The Grammy Award for Best Spoken Word Album for Children was an honor presented at the Grammy Awards, a ceremony that was established in 1958 and originally called the Gramophone Awards, to recording artists for works containing quality "spoken word" performances aimed at children. Honors in several categories are presented at the ceremony annually by the National Academy of Recording Arts and Sciences of the United States to "honor artistic achievement, technical proficiency and overall excellence in the recording industry, without regard to album sales or chart position."
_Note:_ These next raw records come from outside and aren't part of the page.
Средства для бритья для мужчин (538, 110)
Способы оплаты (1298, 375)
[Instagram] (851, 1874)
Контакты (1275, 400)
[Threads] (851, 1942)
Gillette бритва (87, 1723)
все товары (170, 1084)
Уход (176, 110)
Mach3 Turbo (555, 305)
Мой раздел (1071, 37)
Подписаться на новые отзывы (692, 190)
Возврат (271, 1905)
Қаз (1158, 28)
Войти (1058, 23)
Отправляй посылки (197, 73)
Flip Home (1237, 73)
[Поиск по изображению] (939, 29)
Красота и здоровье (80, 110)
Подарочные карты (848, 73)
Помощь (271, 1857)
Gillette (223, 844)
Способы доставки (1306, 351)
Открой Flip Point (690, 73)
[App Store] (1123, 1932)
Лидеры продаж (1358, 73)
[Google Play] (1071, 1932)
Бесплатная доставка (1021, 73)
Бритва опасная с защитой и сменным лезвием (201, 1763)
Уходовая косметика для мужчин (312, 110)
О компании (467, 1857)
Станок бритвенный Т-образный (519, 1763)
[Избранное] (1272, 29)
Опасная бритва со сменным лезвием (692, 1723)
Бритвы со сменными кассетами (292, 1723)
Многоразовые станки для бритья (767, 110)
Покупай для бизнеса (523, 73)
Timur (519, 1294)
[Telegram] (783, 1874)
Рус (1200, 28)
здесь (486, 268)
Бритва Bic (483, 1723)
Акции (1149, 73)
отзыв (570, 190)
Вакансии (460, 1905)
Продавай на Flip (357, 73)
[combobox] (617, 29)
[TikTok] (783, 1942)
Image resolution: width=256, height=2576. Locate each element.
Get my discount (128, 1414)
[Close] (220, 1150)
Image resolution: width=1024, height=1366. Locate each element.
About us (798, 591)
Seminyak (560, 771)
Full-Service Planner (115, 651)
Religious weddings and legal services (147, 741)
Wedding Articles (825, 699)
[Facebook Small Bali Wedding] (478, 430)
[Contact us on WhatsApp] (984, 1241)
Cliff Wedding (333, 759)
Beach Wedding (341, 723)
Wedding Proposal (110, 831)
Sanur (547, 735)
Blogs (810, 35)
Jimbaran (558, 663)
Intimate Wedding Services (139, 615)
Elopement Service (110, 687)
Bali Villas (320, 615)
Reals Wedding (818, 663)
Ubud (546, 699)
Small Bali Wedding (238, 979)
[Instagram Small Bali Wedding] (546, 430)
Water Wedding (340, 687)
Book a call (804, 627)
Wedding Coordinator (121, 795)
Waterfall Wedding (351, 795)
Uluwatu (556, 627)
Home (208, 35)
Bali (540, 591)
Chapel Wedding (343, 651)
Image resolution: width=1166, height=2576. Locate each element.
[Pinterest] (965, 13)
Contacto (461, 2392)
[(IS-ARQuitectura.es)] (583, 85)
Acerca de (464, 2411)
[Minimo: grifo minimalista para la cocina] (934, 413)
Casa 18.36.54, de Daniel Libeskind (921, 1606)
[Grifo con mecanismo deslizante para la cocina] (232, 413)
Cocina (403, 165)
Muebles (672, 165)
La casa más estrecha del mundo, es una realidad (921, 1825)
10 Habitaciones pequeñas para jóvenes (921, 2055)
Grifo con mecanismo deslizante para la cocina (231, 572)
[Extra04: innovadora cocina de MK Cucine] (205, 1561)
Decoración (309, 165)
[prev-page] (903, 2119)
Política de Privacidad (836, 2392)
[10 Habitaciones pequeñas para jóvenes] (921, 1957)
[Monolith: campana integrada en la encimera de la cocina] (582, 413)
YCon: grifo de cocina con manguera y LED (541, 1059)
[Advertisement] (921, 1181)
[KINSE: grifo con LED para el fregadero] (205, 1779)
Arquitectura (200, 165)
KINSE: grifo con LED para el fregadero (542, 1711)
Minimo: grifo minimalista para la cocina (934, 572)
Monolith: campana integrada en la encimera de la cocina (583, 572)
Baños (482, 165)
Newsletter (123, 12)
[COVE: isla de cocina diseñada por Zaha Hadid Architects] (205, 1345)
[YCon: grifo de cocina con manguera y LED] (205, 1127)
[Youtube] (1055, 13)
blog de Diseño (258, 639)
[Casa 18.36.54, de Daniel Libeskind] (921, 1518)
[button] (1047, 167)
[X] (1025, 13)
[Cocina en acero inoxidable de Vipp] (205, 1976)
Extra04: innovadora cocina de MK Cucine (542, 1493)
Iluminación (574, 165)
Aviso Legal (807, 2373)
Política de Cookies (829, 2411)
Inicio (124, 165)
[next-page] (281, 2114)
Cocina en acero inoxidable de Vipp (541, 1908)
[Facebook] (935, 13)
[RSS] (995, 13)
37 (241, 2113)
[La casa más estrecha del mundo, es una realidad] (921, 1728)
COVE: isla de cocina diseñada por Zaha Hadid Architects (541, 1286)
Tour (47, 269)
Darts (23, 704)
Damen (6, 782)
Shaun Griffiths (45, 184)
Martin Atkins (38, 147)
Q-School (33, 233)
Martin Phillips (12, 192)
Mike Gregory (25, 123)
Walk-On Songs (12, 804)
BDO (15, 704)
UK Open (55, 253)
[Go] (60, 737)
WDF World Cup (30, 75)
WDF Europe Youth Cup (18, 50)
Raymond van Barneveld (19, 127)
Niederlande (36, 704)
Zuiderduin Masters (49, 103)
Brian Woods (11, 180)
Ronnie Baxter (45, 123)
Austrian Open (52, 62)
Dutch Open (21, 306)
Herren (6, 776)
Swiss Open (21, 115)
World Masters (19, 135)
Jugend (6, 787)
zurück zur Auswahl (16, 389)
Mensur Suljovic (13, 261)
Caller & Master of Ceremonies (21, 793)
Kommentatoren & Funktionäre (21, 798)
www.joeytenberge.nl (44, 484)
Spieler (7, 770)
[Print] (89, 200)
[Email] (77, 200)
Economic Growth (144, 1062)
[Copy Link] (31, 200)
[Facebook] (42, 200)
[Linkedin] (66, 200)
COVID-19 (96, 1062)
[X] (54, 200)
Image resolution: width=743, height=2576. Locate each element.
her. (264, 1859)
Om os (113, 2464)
The award was first presented to Audrey Hepburn and producers Deborah Raffin and Michael Viner in 1994 for the album Audrey Hepburn's Enchanted Tales. Its last winners were the artists, producers, audio engineers, and audio mixers who contributed to the album Julie Andrews' Collection of Poems, Songs, and Lullabies in 2011, when it was announced the award would be combined with the Grammy Award for Best Musical Album for Children to form the Grammy Award for Best Children's Album.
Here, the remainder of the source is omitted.